===== PASSAGE
I need a volunteer. Who wants to be an object lesson? Someone come up front. We’re going to try an experiment. I need you to jump as high as you can.

Thanks. As you can see, after Theo jumped up, he came back down. (If you’re listening to the podcast, you’ll have to trust me. They didn’t fly away.)

And this is why the story of Jesus’ ascension is hard. This story of Jesus rising up in the air and vanishing from the disciples’ sight does not make sense.

As Douglas Adams once pointed out (this is one of my favorite quotes): “There is an art…or rather, a knack to flying. The knack lies in learning how to throw yourself at the ground and miss. … Clearly, it is this second part, the missing, which presents the difficulties.” (Life, the Universe, and Everything) So keep practicing.

Things that go up must come down. Obviously. And Luke knew that just as much as we modern humans do. Isaac Newton discovered gravity in the sense that he put together mathematical formulas about the “law of universal gravitation” but the first century followers of Jesus were not dumb. They were well aware people did not just float up to the sky. We don’t know how Jesus’ ascension works.

But we also don’t know how exactly Jesus healed a man born blind, or a bleeding woman. We confess he was conceived by the Holy Spirit and born of the virgin Mary, but we don’t know how that could happen. Most importantly, we don’t know how someone could be dead, and on the third day be alive. Maybe all that’s too much to believe.
==========
===== ROWS
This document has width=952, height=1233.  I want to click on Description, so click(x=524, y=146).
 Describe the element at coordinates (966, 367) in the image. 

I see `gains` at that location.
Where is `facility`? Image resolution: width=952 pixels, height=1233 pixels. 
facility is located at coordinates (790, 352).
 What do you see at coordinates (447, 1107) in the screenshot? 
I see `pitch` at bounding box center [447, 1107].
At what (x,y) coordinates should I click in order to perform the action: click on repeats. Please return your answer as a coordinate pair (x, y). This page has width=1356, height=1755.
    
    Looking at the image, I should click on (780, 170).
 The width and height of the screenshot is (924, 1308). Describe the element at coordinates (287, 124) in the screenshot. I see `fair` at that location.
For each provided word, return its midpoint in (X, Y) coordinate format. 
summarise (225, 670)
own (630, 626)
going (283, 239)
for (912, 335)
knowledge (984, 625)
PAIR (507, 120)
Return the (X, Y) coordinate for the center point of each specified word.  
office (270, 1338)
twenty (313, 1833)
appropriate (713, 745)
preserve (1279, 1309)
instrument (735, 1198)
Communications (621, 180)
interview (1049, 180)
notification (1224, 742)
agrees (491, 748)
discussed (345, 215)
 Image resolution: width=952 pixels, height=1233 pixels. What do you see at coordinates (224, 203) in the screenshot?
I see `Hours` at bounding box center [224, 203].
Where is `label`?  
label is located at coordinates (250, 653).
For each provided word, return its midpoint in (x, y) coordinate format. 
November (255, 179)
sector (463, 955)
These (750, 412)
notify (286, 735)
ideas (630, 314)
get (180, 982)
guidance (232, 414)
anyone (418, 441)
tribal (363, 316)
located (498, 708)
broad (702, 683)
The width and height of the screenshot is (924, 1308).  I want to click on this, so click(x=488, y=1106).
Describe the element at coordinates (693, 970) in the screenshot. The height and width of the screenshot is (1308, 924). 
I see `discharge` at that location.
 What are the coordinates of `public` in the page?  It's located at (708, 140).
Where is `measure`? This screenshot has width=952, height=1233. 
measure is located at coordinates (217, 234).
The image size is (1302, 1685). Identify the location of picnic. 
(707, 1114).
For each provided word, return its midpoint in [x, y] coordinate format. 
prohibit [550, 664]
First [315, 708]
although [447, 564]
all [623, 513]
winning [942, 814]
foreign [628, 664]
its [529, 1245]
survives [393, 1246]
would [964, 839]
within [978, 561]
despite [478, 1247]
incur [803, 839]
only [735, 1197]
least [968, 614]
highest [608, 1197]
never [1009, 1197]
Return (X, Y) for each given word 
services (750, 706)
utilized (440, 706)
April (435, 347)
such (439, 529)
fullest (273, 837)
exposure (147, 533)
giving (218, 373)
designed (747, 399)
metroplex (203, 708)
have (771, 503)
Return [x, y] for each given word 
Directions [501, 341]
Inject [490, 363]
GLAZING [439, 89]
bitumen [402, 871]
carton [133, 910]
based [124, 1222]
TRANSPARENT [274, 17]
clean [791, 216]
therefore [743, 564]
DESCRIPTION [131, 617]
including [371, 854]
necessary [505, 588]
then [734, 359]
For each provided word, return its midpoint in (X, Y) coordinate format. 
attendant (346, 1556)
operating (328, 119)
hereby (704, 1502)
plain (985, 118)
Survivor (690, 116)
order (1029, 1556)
==========
- [STATED GOAL]: In the passage, why does the speaker say the story of Jesus' ascension is hard? Answer in one to three sentences.

- [SOLUTION TO THE PROBLEM]: The speaker says it is hard because things that go up must come down, as Theo showed when he jumped and then came back down. So a story of Jesus rising into the air and vanishing from the disciples' sight does not make sense.